= Beginning of Section =

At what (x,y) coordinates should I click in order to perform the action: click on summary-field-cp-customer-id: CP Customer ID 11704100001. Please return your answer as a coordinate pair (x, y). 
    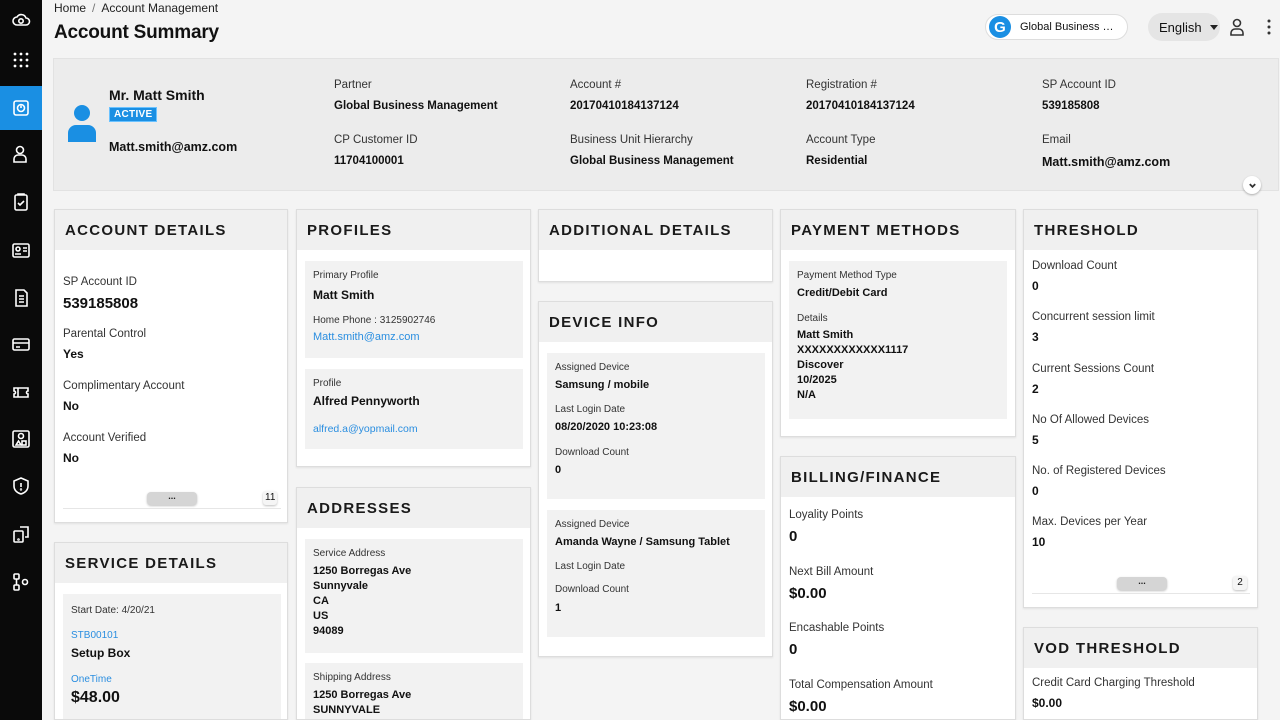
    Looking at the image, I should click on (444, 150).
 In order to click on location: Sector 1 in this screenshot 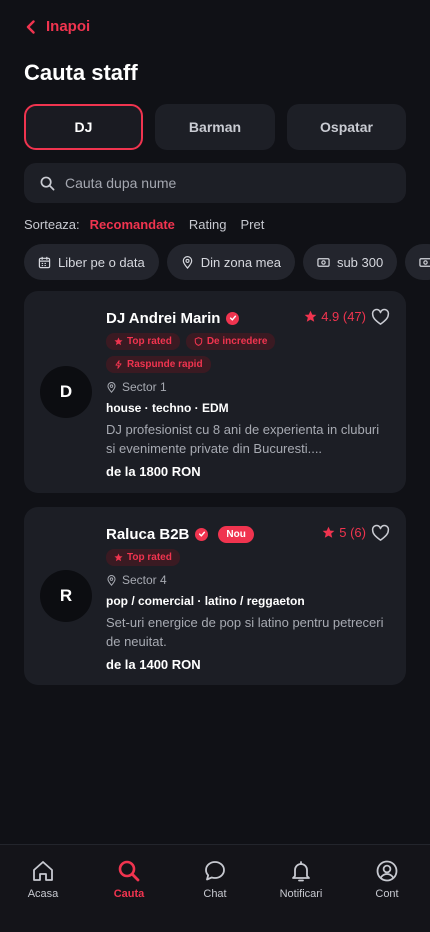, I will do `click(248, 387)`.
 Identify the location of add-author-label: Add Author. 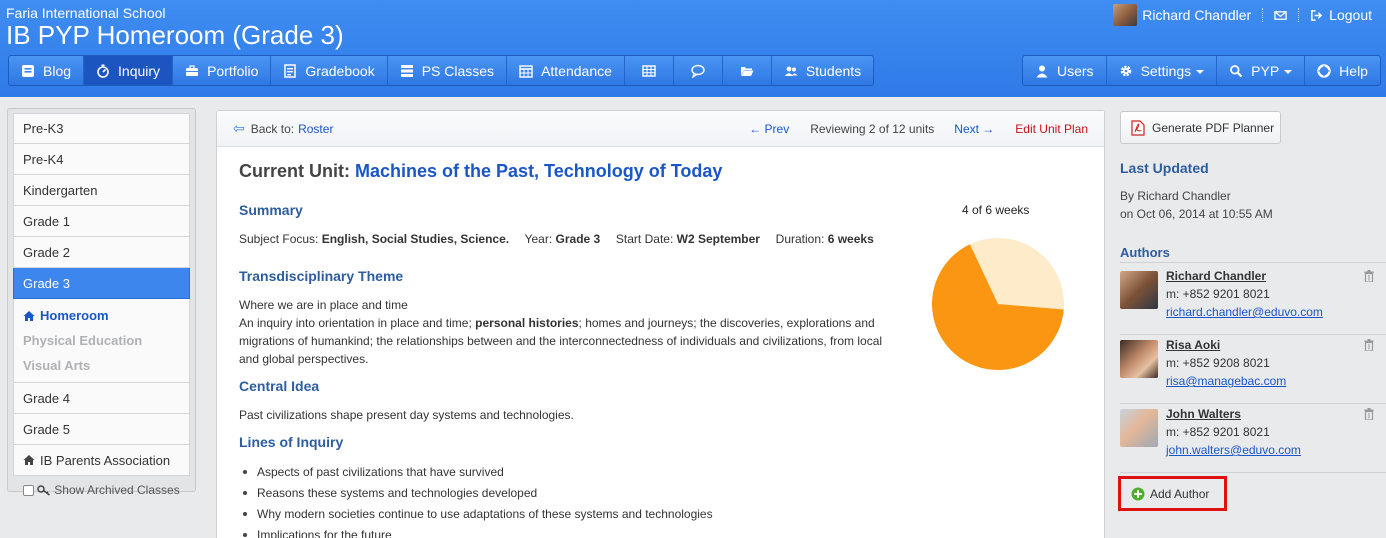
(1180, 494).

= End of Section =

Extract every line of the listing above that contains the word "should". Case counts.

At what (x,y) coordinates should I click in order to perform the action: click on summary-field-cp-customer-id: CP Customer ID 11704100001. Please return your answer as a coordinate pair (x, y). 
    Looking at the image, I should click on (444, 150).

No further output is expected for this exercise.